"But I converted to Christianity at that time." - "That was at the same time?" - "It was before that. And simply: I know that God exists. That it was a major life change for me. My life was given logic. I'm not a Catholic, but I'm an evangelical. And I believe God's word, I believe the Bible, and I have friends among Catholics. I have friends among... my best friend lives in Tel Aviv. She's the one I write to, I talk to on the phone, I go to Israel. And so, that's how I'm a Christian. So this Marka [Míková] and I got together like this because I found God. So even the C.S. Lewis thing seemed to me quite [like] a logical show that I really wanted to be in. My conversion, again, took me even further away from the irony or the kind of mockery that went along with the whole... Even today, maybe my middle son will tell me that Čestmír and I are ironic. And it actually bothers me terribly, because I'm glad that I can live a real life, that I can have a normal conversation with people without using any irony or mockery. And so I think it affected the whole Prague Five a lot, and then - I don't know, I think in general, yes - I think most of all my Recitation Group Forward, because Lumír really made fun of everything, he really didn't leave out anything and anybody."

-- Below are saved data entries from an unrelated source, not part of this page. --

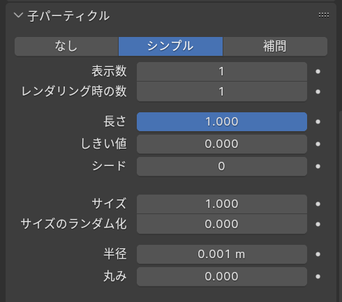The image size is (342, 302).
Task: Click the animate dot beside 丸み
Action: point(318,276)
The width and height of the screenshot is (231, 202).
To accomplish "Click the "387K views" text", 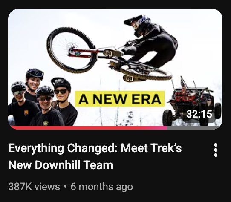I will [x=34, y=187].
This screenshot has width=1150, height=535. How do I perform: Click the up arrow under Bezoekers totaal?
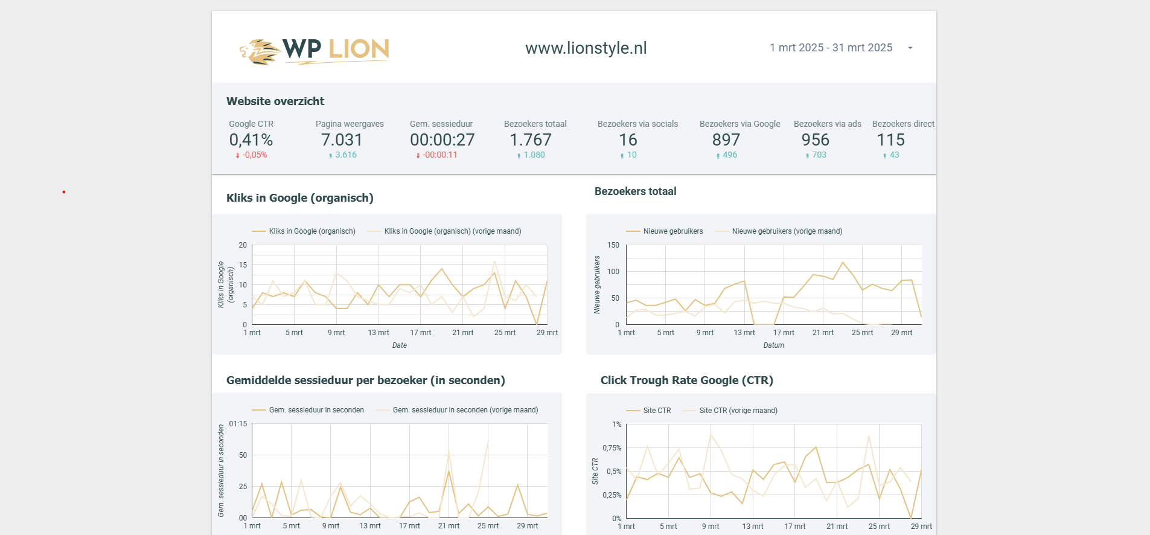click(519, 156)
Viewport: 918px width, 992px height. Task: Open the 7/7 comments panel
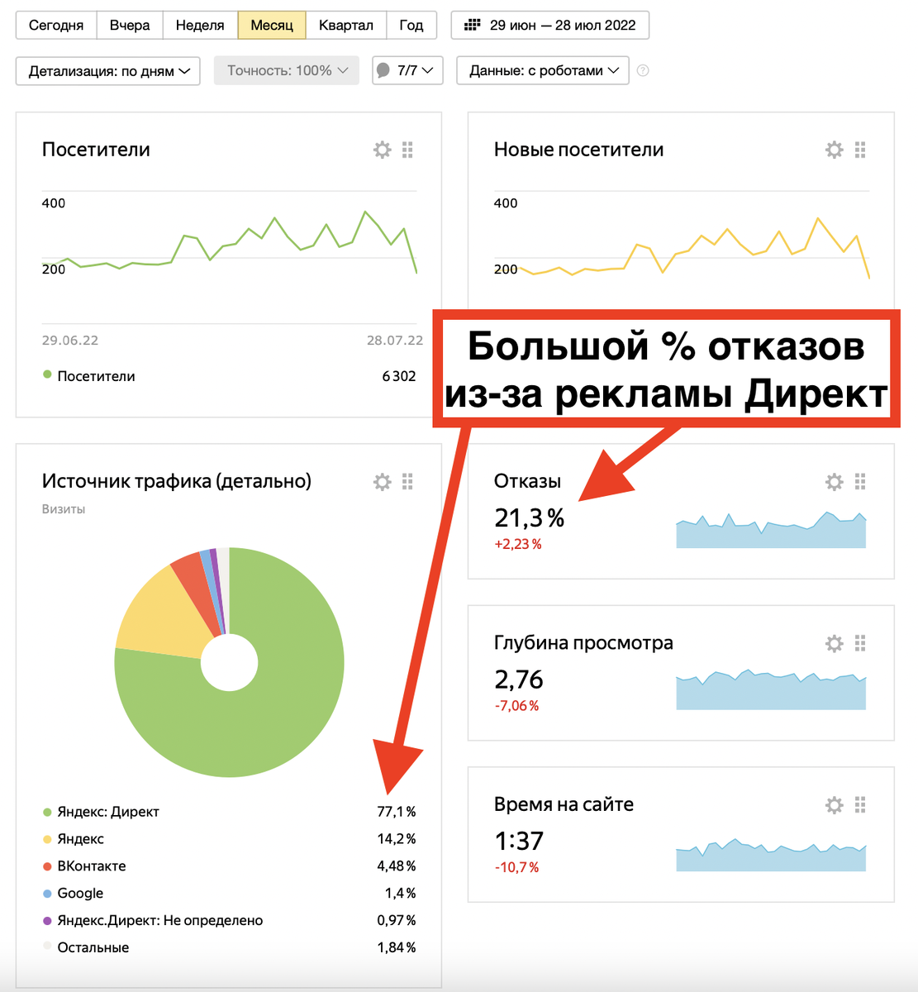[407, 70]
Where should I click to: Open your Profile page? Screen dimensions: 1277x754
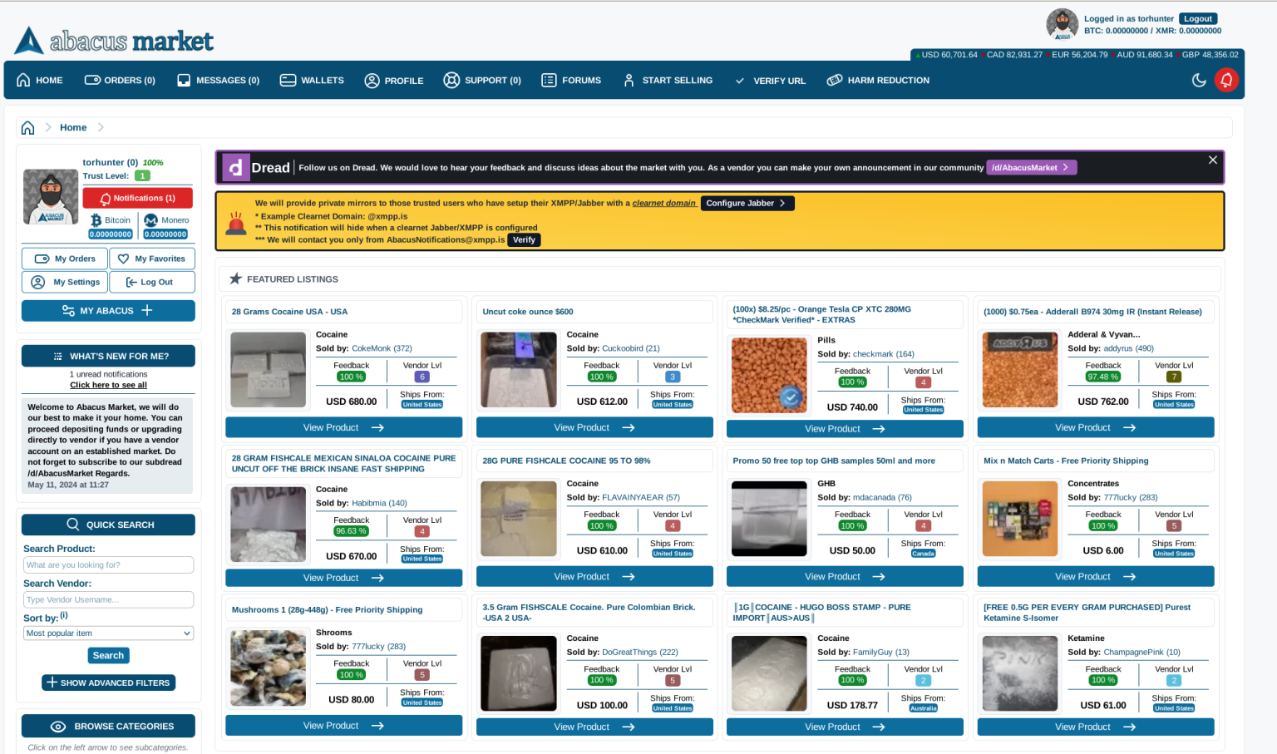394,80
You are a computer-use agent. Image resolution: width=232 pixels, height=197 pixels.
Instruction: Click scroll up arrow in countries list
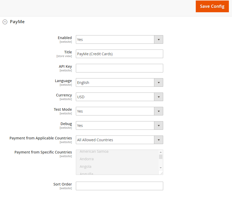point(161,152)
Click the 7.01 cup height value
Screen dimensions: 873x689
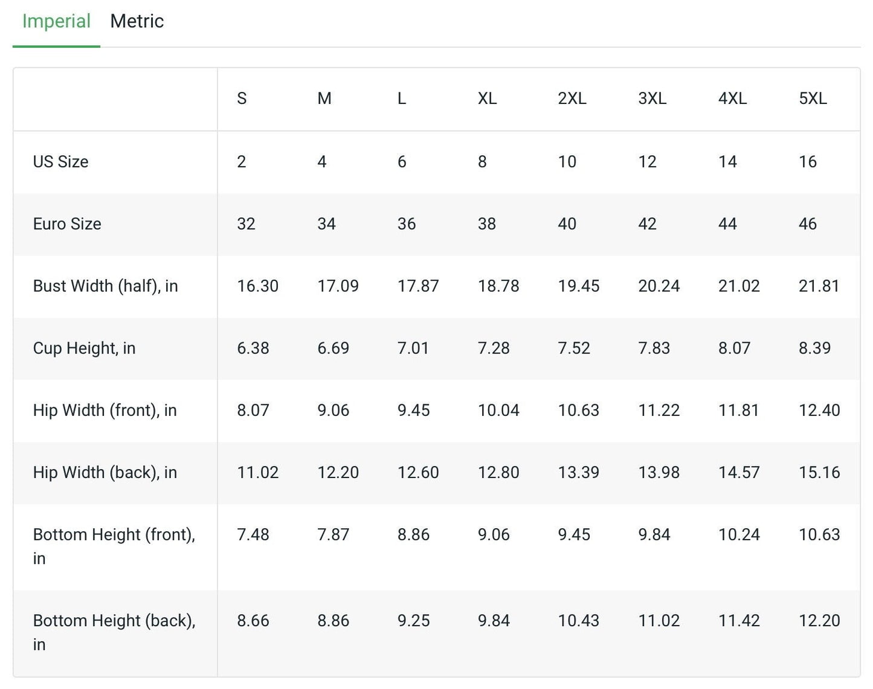click(413, 349)
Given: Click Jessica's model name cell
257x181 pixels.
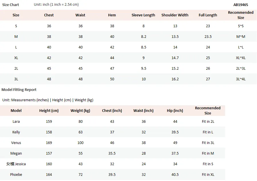Looking at the screenshot, I should (16, 164).
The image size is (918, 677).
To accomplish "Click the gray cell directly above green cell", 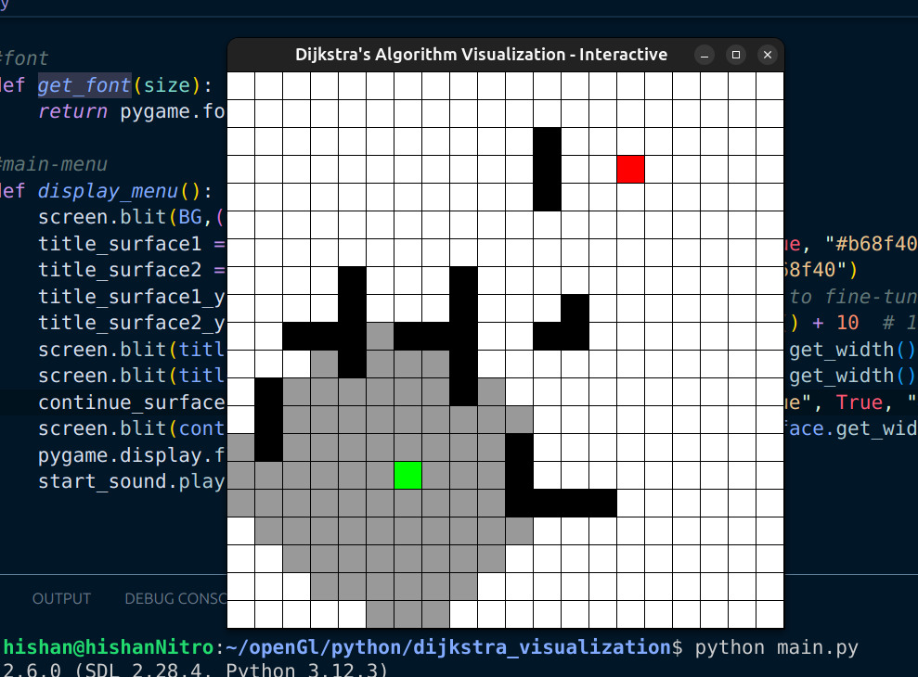I will [x=408, y=447].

"Some strange things started happening. So my dad had already arranged - in advance, when he was here, he had arranged with my mother that if something happened, if Hoxha closed the border... Because he was still waiting - my father - when he would leave for Bohemia. He and my mother had already agreed that my mother wouldn't be a housewife in Albania, that I wouldn't be brought up there. So when he... Because it was an exposed position, he couldn't just leave, so he was waiting for some opportunity. The opportunity came when the border was closed and not a mouse could slip through. So my dad, because he was counting on it, I guess, remotely, he arranged with my mum to write letters saying he had urinary tract cancer. This diagnosis can't be... nobody can disprove it, there was no diagnosis for it in Albania, nor were there any experts there who would say, 'No, you don't have cancer.' So he started describing the symptoms, writing to my mother that he would probably die soon, that he would never see her again, and that the borders were closed anyway - and what would they do here, watching him die... and so on. I guess it was very literary. He hoped the letter would be censored - which it was, he hoped rightly. Hoxha called him in and he said, 'Hey, are you ill?' 'Yeah, I'm ill, I'm probably going to die.' He said, 'But I need you as a doctor still.' He said, 'There's no means here for anybody to see me and treat me.' And Hoxha says, 'Well, take your choice, I'll send you abroad somewhere.' And he offered him Vienna or Paris. So my dad may have already known the maps, so he knew that Vienna was closer to Prague, so he said he would go to Vienna."
"I found Albania incredible - and very romantic. I had a grandmother there who took care of me. I remember that she was in black, that she had black braids. And my grandmother was totally illiterate. She only signed with three crosses. She got married when she was 14, my grandfather chose her. He was in his thirties and he liked her and chose her. There was some matchmaking going on. And she saw him for the first time at the wedding. She was actually maybe so simple that my father... She had three sons, my father was born as the third son, and she wanted a girl so badly. So she braided his braids. She grew his hair, dressed him up in little girl clothes. Just like that, what I would call, spontaneously. I don't want to say simply, just the way she felt she wanted the little girl, so she just made my father a little girl. My dad said he was surprised afterwards when he went to first grade that he had to wear pants and that he got his hair cut and went to the boys' bathroom. That he played with little girls too, peed like a little girl - so maybe that was terribly interesting to me. An interesting story that's part of my life or my identity."
Actress and teacher Arjana Shameti was born on 10 April 1959 in Slaný to a Czech mother and an Albanian father. Her father, Servet Shameti, was the personal physician of the Albanian dictator Enver Hoxha and met his future wife while studying medicine in Prague. Arjana grew up with her mother in Czechoslovakia, while her father remained in Albania until 1962. At the time Hoxha began executing his associates, Servet Shameti faked a serious illness, was sent to Vienna for treatment, and then fled from there to Prague to join his family. In communist Czechoslovakia he received asylum and a flat, and his wife became head of endocrinology at the Bulovka University Hospital. Arjana became interested in theatre and after graduating from grammar school she studied acting at the People’s Conservatory. She worked first in the A Studio Rubín and then in the Recitation Group Forward, which together with the Sklep Theatre and three other alternative theatre companies formed a community known as the Prague Five. She also collaborated with Nina Vangeli’s movement theatre. She studied special education and worked in education: as an after school clubs teacher, a teacher of dyslexics and children in children’s homes. In 1986, she married Čestmír Suška, an academic sculptor who belonged also to the Prague Five. After the Velvet Revolution, she converted to Christianity, and then collaborated theatrically mainly with Marka Míková. Currently (2024) she runs the Bubec Theatre, which is part of Studio Bubec founded by her husband. Since 2013, the couple also manage the Suška-Shameti Foundation. They have raised three sons and at the time of the interview, in 2024, they were living in Prague.